● Problem requirements
Each line of the data holding "title" should be found and copied.

[Dataset excerpts]
........
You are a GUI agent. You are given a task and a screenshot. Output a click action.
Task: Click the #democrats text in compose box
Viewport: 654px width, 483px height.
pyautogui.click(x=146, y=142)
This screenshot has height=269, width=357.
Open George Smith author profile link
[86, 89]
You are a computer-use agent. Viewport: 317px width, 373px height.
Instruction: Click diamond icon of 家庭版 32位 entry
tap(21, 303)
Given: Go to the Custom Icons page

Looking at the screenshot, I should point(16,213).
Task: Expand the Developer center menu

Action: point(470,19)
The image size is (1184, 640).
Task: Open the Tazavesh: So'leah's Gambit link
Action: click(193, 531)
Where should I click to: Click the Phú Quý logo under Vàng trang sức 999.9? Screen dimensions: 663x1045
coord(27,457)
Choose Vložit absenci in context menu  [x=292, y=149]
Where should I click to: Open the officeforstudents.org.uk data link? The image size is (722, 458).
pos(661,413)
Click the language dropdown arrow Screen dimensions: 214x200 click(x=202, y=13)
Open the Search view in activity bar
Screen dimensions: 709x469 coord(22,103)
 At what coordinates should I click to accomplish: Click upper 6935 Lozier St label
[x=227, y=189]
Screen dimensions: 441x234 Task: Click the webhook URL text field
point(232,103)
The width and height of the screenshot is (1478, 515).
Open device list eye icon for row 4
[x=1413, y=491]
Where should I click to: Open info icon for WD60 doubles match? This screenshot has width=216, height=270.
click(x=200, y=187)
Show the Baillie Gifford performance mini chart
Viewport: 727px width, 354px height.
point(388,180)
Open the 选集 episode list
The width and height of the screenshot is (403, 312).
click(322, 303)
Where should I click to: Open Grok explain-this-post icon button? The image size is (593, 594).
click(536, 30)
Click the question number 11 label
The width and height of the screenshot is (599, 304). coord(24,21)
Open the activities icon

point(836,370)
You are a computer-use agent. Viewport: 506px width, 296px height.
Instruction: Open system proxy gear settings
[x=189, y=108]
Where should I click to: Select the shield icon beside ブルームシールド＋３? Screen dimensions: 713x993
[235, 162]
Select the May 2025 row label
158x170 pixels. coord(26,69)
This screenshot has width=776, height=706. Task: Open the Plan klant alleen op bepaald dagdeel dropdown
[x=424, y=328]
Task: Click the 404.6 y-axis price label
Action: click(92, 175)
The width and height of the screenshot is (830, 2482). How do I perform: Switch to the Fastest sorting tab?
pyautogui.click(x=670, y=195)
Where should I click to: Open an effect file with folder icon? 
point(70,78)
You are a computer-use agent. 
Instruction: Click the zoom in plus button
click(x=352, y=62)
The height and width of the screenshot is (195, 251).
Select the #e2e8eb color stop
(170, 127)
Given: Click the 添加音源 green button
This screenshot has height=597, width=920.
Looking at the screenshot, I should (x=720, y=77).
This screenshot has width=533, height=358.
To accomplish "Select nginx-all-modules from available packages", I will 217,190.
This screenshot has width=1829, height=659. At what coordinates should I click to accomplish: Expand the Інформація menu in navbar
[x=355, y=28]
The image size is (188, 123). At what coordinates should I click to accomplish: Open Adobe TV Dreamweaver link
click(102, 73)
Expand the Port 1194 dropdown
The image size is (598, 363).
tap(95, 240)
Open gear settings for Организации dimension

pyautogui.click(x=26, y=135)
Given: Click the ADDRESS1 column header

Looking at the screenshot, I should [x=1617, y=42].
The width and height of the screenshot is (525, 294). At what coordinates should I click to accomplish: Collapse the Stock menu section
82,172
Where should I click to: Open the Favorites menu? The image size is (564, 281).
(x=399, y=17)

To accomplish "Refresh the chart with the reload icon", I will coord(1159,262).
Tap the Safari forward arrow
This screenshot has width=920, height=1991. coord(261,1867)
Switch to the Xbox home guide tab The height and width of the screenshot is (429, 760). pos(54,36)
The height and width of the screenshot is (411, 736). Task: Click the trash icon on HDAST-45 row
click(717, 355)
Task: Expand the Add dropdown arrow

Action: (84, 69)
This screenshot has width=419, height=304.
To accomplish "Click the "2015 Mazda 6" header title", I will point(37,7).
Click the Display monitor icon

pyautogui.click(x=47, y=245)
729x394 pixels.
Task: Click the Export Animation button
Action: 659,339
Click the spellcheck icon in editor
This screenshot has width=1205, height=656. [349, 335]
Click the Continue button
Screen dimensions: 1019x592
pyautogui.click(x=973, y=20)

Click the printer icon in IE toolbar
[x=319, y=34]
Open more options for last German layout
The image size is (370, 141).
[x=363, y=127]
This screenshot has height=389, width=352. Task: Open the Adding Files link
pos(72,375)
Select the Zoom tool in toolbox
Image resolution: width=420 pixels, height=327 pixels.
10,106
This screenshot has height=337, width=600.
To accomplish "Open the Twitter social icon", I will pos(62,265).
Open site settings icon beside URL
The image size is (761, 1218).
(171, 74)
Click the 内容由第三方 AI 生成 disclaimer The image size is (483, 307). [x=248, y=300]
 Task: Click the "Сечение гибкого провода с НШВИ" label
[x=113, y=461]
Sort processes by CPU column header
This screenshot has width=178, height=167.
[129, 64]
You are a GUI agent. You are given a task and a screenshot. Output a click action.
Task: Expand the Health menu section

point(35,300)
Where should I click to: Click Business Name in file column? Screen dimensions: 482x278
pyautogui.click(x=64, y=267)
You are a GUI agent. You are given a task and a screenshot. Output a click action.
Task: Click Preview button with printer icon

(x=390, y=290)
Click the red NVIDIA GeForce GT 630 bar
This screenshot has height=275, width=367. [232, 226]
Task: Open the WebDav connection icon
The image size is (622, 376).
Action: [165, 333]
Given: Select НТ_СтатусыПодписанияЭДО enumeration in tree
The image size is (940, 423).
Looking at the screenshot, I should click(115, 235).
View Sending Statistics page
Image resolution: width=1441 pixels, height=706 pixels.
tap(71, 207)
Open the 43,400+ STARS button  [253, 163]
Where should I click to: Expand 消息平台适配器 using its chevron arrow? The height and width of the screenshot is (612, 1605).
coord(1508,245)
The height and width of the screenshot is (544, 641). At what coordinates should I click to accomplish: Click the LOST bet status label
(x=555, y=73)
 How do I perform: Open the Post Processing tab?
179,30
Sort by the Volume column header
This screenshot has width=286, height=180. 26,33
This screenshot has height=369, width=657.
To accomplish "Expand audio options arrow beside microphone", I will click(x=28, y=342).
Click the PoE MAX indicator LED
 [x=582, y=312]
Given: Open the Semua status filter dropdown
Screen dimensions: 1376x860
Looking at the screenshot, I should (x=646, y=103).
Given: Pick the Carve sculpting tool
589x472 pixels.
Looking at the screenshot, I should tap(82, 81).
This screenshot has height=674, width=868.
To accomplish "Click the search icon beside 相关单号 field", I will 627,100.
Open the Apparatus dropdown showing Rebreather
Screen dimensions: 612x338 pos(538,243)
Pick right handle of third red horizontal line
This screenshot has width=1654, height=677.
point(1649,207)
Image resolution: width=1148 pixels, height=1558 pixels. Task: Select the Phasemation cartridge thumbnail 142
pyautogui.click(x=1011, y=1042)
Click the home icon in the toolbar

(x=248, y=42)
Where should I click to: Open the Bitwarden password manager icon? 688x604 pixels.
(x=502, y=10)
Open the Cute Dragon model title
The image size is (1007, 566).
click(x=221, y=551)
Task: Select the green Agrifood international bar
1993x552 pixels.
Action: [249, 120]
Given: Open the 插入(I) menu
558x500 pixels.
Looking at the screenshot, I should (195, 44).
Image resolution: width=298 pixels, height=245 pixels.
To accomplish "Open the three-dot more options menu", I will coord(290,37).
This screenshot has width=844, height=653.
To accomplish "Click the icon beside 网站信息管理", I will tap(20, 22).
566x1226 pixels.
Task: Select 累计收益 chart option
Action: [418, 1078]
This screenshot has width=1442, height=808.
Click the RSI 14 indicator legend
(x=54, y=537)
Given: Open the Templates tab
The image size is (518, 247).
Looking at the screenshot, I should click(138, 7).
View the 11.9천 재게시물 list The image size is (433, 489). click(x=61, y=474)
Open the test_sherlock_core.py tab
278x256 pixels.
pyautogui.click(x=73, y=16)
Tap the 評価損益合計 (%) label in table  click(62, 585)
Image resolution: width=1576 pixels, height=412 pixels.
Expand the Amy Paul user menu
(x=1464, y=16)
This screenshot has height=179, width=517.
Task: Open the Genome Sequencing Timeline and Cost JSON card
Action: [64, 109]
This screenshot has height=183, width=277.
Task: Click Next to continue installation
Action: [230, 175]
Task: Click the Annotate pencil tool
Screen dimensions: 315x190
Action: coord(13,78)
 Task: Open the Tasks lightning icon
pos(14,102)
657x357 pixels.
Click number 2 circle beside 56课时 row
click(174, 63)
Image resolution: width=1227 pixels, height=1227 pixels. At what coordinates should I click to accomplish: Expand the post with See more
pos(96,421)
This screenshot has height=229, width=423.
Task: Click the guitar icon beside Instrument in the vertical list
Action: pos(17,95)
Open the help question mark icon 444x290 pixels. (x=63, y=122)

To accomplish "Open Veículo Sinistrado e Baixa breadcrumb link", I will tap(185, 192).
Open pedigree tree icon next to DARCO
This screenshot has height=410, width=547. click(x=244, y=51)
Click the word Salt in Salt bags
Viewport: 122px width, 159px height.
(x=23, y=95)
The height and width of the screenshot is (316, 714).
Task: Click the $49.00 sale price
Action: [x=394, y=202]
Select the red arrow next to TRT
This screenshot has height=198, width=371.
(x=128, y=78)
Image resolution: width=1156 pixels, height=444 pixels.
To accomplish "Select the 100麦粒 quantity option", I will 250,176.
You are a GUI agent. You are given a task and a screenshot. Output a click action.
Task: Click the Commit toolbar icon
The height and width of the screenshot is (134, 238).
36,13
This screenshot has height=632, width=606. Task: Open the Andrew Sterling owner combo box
........
● Exercise response
To accomplish "Click the "2015 Mazda 6" header title", I will point(37,7).
Open the Cute Dragon model title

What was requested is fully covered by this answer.